JAN, 07.T'as un estomac de souris.J'ai sacrifié mon âme au sucre, elle objecte, pioche d'ailleurs une sucette dans la poche de son manteau et l'agite entre deux doigts en guise de preuve. Lui, brandit ses baguettes ornées de dangmyeon en sauce, de garniture multicolore et d'une lamelle de bœuf, la lui secoue sous le nez comme pour l'appâter. En vante les mérites d'un timbre juste assez souple pour ne pas la braquer, juste assez ferme pour qu'elle s'en morde la lippe ; tentée de lui demander s'il s'agit là d'un ordre, mi-provoc mi-suave, et s'il la récompensera si elle est sage. Ça la prend quelques secondes, et puis ça s'atténue, vapeur inversée par une autre flamme. Nara plisse les yeux, jauge l'offrande sacrifiée sur l'autel de ses caprices... opte pour croiser le fer. En garde, elle susurre, et le plastique de la gâterie nappée de colorants jusqu'à la trame croise le bois des baguettes. Lutte improvisée, chaotique et salissante, sur fond de protestation — elle qui affirme qu'il triche, muni de deux armes plus longues, et lui qui la somme de ne pas faire tomber la sacro-sainte bouchée d'un met supposé n'avoir sa pareille dans les environs. Capitule, alors, elle suggère innocemment. Curieusement, il refuse. L'altercation féroce s'achève en sauvetage in extremis, paumes de Nara jointes par réflexe en réceptacle pour sauver les nouilles d'un inévitable face à face avec la surface moite d'alcool et de graisse de la table. Elle grimace. T'en mets tout le temps partout comme ça ? Mauvaise foi criante et assumée, mais elle consent à coincer deux nouilles entre un pouce et un index, circonspecte, avant de les glisser entre ses lèvres. Met un temps excessif à avouer : C'est. Pas mal ? Et lui sert un sourire d'ange avant de s'appuyer sur les coudes, paupières à demi-closes, lèvres entrouvertes. Encore, elle réclame, mimant presque un gémissement. Requête chargée en sous-entendus sans lien aucun avec le plat qui trône entre eux. La ajumma leur lance un coup d'œil méfiant, à l'affût d'un quelconque manque de décence ; mais est bien vite happée par la clameur d'un quatuor de soulards au bord de la bagarre. Nara glousse contre sa main sur laquelle traine encore l'effluve du japchae. Intenable, Nam Hiro, elle soupire en se prétendant dépitée, avant de se recaler correctement sur son siège, jambes sagement croisées, phalanges animant sur la table des notes invisibles par force d'habitude.

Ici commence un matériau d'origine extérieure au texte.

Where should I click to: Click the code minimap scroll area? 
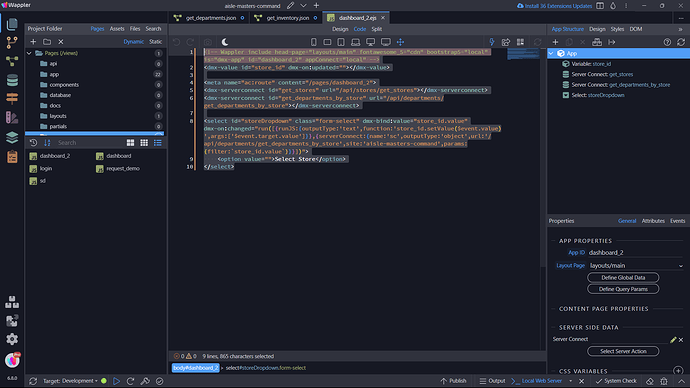pyautogui.click(x=523, y=54)

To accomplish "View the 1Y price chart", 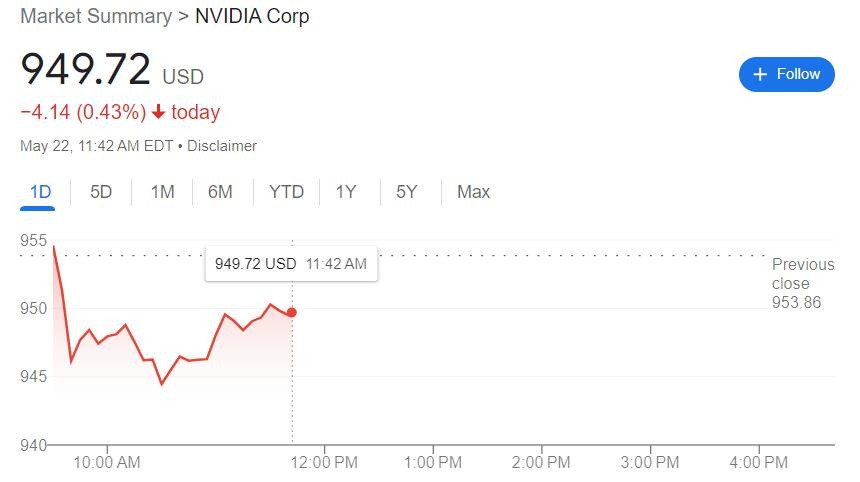I will tap(346, 192).
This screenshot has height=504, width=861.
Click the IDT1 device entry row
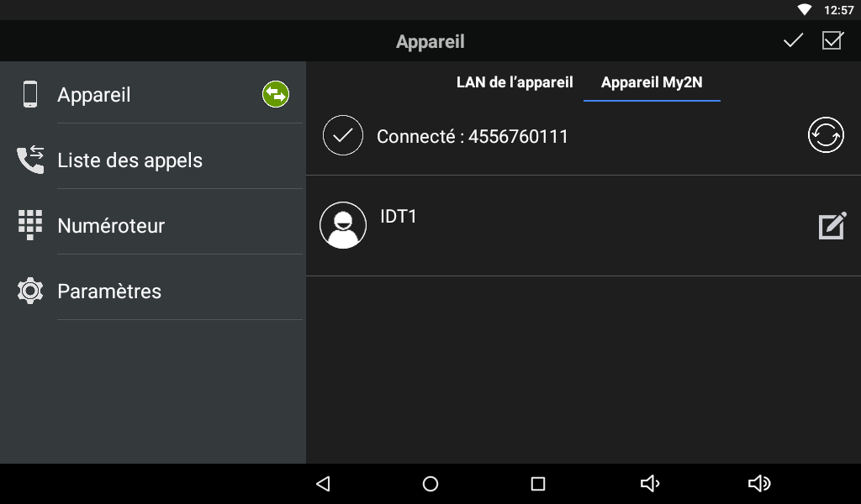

C'est amusant ; d'osciller ainsi entre attraction et interprétation, à mesure qu'elle s'approprie son personnage et lui donne vie, se fait marionnette entre ses propres doigts. Amusant, de se laisser porter par un nouveau rôle ; plaisant également de constater que Hyejin lui a offert sur un plateau d'argent ce qui ne devait être au départ qu'une passade mais a finalement abouti sur une connexion prometteuse. Hiro, écrin de contradictions et de chaleur teintée de mystères. Hiro, force velours. Hiro et ses orbes sombres qui soufflent mille vérités et deux fois plus de secrets encore, mais pas un seul jugement. Elle le sent palpiter au creux de son myocarde, telle une arythmie : le crush de Hyejin éclot en Nara telle une évidence, envers lui.
Le papier craque et proteste qu'elle l'écarte pour caler la sucrerie entre deux rangées de dents blanches. Dose de sucre-énergie qui occupe toutes ses pensées avant qu'autre chose ne la supplante : son regard pétille lorsque la bouteille de soju requise est posée entre eux deux, et des verres avec elle. Elle sert Hiro, qui en fait de même pour elle : touche de tradition, incontournable symbole de camaraderie. Et elle se détourne rien qu'un peu, lui offre son profil tandis qu'elle avale le contenu du récipient en équilibre au creux de ses deux doigts joints. Pour ça elle ne proteste jamais.
JAN, 07. Chaleur dans son regard, brasier entre ses lignes. Good girl, il souffle sans crier gare. Et la belle contenance de Nara de se fracasser à ses pieds, tandis que l'incarnat vient murmurer sur sa peau de crème l'aveu de l'effet qu'il lui fait — le soupire des pensées incriminantes qui l'assaillent. Kink spotted. Nara, contradictions : carapace provoc en étendard et, quelque part dans les profondeurs de son océan, la gamine d'antan qui frémit pour peu qu'on pointe du doigt quelque chose qui la rende vulnérable.
(Elle s'est promis, Nara, de ne plus laisser les autres l'impacter autant ; mais on ne se refait pas, pas aussi foncièrement, même quand on a goûté à l'âcreté des déceptions. Et d'une curieuse façon, l'approbation a toujours eu sur elle l'effet d'un catalyseur.)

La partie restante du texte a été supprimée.